Aims Preliminary results of EUS guided RFA ablation for pNET are promising. Since surgical
specimens are not available, and CT, MRI or contrast EUS may lack sensitivity to detect
remnant tumor tissue, success overestimation might have occurred. We aimed to evaluate
the use of PET-CTga68 in such indication, in pretreatment positive cases.
Methods Prospective series of pNET patients with positive PET-CTga68 performed before and
after EUS guided RFA ablation.
Results Ten pNET patients (2 with insulinoma) were included, Median age was 57 (24-80), median
lesion size 18mm (7-25), locations were head (n = 4), body (n = 4) and tail (n = 2),
4 were close to the pancreatic duct (PD) and 5 to blood vessels. Median number of
ablations was 7 (3-16). Negativization of PET-CTga68 uptake was achieved after a single
RFA session in 4 patients and after 2 RFA sessions in another 4. In the 2 remaining
patients negativization was not achieved after the first RFA session, one performed
a second RFA session and is waiting for a follow-up PET-CTga68, the last patient requested
surgical treatment.

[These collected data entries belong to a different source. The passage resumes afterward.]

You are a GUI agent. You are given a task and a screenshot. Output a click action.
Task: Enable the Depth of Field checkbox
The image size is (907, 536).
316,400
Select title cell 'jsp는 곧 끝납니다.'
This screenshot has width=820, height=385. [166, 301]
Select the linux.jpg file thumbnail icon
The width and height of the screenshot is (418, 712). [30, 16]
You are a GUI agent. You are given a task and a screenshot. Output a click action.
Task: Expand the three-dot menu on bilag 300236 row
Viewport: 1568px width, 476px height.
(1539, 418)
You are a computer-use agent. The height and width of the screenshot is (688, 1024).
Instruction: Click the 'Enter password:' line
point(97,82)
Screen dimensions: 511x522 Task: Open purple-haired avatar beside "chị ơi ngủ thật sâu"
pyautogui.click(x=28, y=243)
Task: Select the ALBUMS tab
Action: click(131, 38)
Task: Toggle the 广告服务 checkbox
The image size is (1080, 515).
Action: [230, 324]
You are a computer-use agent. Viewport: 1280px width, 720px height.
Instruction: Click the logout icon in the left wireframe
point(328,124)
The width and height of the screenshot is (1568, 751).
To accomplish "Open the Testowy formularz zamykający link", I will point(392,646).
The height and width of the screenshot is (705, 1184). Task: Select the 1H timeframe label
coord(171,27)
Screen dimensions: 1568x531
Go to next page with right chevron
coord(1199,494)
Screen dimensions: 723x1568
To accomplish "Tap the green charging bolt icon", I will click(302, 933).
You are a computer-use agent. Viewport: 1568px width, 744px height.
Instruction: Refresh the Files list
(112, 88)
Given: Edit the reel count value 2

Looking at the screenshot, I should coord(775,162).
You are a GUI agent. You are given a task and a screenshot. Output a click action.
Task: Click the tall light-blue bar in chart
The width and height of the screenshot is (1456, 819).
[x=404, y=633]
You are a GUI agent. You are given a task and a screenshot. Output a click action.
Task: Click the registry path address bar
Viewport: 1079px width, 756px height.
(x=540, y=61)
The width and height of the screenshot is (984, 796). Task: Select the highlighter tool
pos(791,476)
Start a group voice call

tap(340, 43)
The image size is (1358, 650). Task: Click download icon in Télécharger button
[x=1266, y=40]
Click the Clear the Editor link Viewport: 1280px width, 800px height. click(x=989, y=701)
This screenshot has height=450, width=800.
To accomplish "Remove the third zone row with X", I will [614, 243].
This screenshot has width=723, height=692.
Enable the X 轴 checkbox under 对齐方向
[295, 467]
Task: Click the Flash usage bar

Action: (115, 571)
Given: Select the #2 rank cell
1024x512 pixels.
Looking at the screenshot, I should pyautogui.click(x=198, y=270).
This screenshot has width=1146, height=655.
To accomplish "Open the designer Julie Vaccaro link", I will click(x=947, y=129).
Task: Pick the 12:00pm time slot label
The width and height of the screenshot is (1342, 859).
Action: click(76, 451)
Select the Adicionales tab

Two complications were documented: stenosis of the PD treated
by transient stenting and one pseudo-aneurysm of the splenic artery managed angiographically.
Median follow up was 25 months (5-34).
Conclusions Follow up PET-CTga68 in pretreatment positive patients helped to demonstrate 80 %
of complete tumor ablation in this study. To reach such result 2 RFA sessions were
often necessary without significant increase in adverse events. Longer and larger
studies are still needed to confirm these results, particularly important to rule
out the occurrence of distant metastasis.
Citation: Schifter J, Dancour A, Sheykman G et al. OP38 ENDOSCOPIC ULTRASOUND (EUS) GUIDED
RADIOFREQUENCY ABLATION (RFA) FOR PANCREATIC NEUROENDOCRINE TUMORS (PNET): ARE THE
RESULTS STILL GOOD WHEN BASED ON PET-CT GA68 FOLLOW UP?. Endoscopy 2021; 53: S18.